* [Exercise] What is needed is an exact retyping of the records below, from the first line through the line that contains "Task: Open the Aide - FAQ link".

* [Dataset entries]
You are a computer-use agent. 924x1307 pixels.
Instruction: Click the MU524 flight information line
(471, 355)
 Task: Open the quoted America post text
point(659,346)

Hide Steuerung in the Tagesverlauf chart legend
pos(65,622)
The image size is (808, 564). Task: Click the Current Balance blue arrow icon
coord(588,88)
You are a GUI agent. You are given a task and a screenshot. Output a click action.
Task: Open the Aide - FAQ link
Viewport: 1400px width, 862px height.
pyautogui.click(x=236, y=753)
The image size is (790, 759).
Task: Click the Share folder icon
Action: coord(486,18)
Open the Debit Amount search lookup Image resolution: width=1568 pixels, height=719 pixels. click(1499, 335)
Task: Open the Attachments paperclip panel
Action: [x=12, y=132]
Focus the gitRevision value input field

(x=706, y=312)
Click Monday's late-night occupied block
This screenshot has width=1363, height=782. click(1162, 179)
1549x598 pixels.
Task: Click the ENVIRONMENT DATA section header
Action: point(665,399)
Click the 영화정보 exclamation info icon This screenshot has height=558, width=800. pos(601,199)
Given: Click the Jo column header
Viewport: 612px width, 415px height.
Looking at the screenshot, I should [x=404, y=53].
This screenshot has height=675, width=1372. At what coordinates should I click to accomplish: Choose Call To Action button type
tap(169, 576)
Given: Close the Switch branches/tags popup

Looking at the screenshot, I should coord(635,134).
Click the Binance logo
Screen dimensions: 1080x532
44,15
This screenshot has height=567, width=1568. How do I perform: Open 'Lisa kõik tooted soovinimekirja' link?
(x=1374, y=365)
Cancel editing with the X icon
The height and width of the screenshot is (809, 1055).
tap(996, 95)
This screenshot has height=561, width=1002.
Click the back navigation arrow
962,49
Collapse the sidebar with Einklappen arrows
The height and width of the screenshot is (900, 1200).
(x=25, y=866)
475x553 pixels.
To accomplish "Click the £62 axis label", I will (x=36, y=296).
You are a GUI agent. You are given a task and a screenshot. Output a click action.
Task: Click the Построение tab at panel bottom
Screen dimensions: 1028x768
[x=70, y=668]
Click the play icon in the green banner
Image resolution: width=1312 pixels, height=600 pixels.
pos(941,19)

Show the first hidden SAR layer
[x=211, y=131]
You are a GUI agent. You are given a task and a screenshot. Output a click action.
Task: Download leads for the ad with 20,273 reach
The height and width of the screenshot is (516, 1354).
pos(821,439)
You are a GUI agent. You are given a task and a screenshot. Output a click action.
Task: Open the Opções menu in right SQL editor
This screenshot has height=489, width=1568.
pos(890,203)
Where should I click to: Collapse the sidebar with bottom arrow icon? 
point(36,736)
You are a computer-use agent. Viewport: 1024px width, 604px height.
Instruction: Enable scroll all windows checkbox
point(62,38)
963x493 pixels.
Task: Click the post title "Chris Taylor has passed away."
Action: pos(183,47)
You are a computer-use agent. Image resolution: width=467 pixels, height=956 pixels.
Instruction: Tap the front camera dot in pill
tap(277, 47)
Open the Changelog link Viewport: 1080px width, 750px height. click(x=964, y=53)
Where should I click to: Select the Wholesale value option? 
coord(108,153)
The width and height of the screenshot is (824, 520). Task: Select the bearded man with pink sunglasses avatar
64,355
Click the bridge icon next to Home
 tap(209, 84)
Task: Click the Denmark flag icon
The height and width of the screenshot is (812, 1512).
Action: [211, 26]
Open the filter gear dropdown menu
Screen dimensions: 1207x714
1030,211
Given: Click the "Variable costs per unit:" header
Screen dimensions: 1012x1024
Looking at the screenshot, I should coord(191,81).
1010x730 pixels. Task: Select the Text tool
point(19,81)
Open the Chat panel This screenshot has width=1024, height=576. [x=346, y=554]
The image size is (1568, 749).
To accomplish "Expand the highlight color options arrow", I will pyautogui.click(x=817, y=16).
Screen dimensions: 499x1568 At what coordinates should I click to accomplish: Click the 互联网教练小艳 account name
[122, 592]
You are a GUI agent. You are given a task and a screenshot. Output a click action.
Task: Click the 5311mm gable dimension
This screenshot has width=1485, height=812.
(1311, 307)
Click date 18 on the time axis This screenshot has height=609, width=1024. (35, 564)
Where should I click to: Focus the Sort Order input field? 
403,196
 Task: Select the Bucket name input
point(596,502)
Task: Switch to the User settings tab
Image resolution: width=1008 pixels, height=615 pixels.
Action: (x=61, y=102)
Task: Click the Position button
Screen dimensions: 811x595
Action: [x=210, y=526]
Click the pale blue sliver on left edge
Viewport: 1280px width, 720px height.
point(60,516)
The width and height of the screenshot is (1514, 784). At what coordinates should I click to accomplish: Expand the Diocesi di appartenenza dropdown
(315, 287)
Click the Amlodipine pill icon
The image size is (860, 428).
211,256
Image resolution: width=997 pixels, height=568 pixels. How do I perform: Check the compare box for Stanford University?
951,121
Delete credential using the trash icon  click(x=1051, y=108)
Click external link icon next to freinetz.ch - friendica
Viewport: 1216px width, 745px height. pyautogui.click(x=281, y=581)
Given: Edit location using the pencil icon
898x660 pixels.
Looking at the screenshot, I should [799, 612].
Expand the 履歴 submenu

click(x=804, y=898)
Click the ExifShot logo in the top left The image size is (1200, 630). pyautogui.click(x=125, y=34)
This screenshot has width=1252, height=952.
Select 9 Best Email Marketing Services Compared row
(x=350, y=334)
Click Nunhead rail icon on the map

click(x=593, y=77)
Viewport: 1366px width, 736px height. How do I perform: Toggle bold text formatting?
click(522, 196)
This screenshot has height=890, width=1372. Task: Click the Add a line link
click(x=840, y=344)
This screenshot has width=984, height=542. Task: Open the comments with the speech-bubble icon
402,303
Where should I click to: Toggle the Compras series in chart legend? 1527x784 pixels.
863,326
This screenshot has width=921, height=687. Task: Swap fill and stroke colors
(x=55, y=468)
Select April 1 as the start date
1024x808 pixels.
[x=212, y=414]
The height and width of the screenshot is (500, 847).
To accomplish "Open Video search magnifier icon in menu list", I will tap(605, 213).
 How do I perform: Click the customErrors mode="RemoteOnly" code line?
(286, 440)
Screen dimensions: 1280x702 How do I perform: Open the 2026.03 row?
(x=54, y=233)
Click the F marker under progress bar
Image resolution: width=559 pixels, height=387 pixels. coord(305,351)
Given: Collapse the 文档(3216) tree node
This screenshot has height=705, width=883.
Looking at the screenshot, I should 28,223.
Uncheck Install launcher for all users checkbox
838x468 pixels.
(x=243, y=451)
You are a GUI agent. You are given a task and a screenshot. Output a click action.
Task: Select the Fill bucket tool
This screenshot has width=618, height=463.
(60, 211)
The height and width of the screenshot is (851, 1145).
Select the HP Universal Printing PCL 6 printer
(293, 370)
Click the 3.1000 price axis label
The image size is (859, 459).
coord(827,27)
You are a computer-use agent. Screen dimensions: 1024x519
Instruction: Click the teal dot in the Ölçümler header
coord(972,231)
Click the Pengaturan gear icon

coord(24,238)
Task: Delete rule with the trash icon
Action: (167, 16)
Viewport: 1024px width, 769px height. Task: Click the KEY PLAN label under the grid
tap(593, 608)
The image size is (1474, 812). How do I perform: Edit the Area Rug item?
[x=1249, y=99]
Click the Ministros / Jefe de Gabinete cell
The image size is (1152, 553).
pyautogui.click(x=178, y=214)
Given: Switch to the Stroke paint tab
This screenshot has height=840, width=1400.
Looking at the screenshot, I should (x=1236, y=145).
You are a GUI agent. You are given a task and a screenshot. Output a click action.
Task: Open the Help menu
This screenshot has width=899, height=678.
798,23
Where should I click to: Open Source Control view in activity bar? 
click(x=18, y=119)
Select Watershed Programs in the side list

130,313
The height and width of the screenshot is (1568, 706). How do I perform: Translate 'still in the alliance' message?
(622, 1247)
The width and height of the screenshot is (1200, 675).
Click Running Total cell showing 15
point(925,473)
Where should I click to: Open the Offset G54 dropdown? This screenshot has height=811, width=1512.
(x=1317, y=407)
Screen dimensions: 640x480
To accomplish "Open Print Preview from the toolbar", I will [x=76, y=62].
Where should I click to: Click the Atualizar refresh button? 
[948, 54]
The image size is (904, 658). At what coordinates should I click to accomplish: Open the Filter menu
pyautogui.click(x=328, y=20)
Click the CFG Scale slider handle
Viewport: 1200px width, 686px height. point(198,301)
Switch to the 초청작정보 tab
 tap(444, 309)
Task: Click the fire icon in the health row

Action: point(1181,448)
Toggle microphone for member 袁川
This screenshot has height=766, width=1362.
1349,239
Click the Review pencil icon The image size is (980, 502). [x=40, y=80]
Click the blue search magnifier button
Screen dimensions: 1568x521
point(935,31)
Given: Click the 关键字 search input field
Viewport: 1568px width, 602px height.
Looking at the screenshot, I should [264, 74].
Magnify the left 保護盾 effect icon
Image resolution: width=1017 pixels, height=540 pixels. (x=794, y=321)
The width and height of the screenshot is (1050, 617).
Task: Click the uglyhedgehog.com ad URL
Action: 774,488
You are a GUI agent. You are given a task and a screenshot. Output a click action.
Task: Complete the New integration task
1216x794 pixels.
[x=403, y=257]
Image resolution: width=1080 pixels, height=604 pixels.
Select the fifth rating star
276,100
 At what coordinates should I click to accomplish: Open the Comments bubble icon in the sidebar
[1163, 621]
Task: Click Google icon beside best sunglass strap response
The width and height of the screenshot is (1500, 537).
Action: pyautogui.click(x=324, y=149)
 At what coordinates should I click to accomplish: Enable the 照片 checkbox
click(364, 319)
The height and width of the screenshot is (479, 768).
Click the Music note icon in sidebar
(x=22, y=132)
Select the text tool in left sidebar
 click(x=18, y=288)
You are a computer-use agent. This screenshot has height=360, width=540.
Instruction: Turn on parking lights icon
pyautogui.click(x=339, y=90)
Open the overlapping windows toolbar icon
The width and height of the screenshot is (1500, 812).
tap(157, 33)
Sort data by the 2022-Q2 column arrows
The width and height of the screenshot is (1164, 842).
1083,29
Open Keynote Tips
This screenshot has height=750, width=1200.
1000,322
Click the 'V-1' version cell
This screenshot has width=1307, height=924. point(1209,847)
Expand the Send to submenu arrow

* [Output below]
You are a computer-use agent. 924x1307 pixels.
Instruction: Click the MU524 flight information line
(471, 355)
 Task: Open the quoted America post text
point(659,346)

Hide Steuerung in the Tagesverlauf chart legend
pos(65,622)
The image size is (808, 564). Task: Click the Current Balance blue arrow icon
coord(588,88)
You are a GUI agent. You are given a task and a screenshot. Output a click action.
Task: Open the Aide - FAQ link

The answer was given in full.